Die Antwort ist: nein, aber. Verglichen mit anderen Bundesländern und auch im internationalen Vergleich steht Baden-Württemberg sogar gut da. Eine noch unveröffentlichte Studie des Instituts für Angewandte Wirtschaftsforschung (IAW), die unserer Zeitung vorliegt, kommt zu dem Schluss: „In Baden-Württemberg kann auf Basis der vorliegenden Studie keine gesamtwirtschaftliche Investitionsschwäche diagnostiziert werden.“ Preisbereinigt liegt die reale Investitionsquote Baden-Württembergs sogar höher als die der USA. Seit 2000 schwankte sie der Studie zufolge zwischen 19,4 Prozent (2005) und 21,8 Prozent (2012). Damit liegt die Investitionsquote in Baden-Württemberg im Mittelwert (20,7 Prozent) zwar über dem Bundesdurchschnitt (20,1 Prozent), jedoch immerhin zwei Prozentpunkte hinter Bayern (22,7 Prozent). Martin Gornig, stellvertretender Leiter in der Abteilung Unternehmen und Märkte beim Deutschen Institut für Wirtschaftsforschung (DIW) stellt das nicht zufrieden. „Das sagt nur aus, dass Baden-Württemberg unter den Schlechten etwas besser dasteht.“ Daran, dass die gesamtdeutsche Investitionsquote viel zu niedrig ist, ändere das auch nichts.
Wo hat Baden-Württemberg noch den meisten Nachholbedarf?

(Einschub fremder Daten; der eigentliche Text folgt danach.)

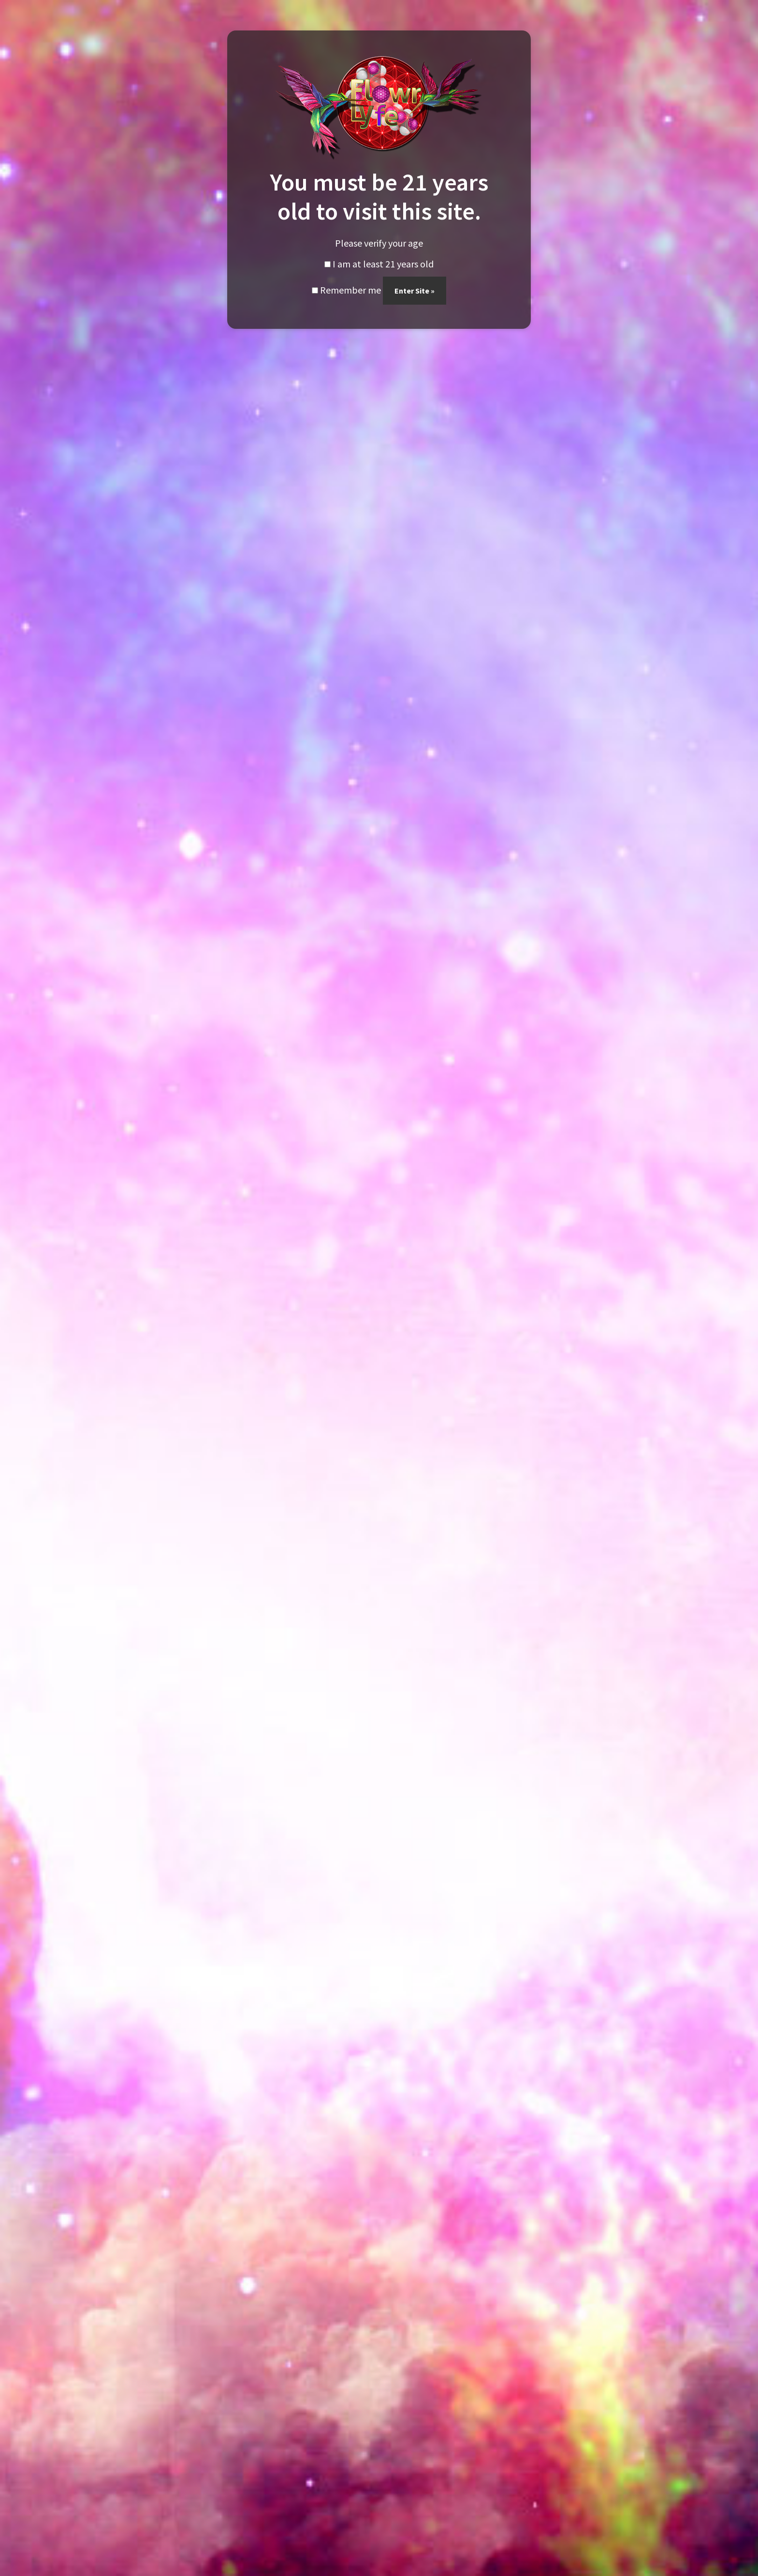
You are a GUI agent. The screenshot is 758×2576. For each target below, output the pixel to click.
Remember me (346, 290)
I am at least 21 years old (379, 264)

Die anziehenden Investitionen in Baden-Württemberg sind laut der Studie, die vom Landeswirtschaftsministerium in Auftrag gegeben wurde, stark auf die Kraftfahrzeugindustrie konzentriert. „Andere Branchen des verarbeitenden Gewerbes investieren eher durchschnittlich, was die ohnehin bereits hohe Abhängigkeit von der Kraftfahrzeugindustrie zukünftig sogar noch weiter verstärken wird.“ Darin sieht Rammer keine Gefahr: Der hohe Anteil zeige eher, dass in anderen Bereichen zu wenig investiert wird. „Eine Gefahr für das Land ergibt sich eher aus dem generell hohen Gewicht der Autoindustrie für Beschäftigung, Wertschöpfung und damit auch Steuereinnahmen“, so Rammer. „Wenn diese Industrie über längere Zeit Schwierigkeit haben sollte, dann wäre Baden-Württemberg – neben Niedersachsen – das Land, das am stärksten in Deutschland davon betroffen wäre.“
Investiert das Land genug?
Auch hier stellt das Gutachten Nachholbedarf fest: Demnach kommt das Land hier auf einen im Vergleich zur Bundesebene unterdurchschnittlichen Wert (0,23 gegenüber 0,32 Prozent). Das will der baden-württembergische Wirtschaftsminister Nils Schmid (SPD) nicht auf sich sitzen lassen. Die Landesregierung habe beim Regierungsantritt 2011 erheblichen Nachholbedarf festgestellt, so ein Ministeriumssprecher. In den vergangenen Jahren sei saniert und investiert worden. „Beispielsweise wurden zwischen 2011 und 2015 die Ausgaben des Landes für wirtschaftsnahe Forschung im Vergleich zum Zeitraum 2006 bis 2010 nahezu verdoppelt – sie liegen 2011 bis 2015 bei 354 Millionen Euro.“ Die Investitionen in die Kleinkindbetreuung beliefen sich bis 2014 auf 972 Millionen Euro. Und um den Sanierungsstau im staatlichen Hochbau und bei landeseigenen Gebäuden abzubauen, seien im Doppelhaushalt 2015/2016 160 Millionen Euro vorgesehen.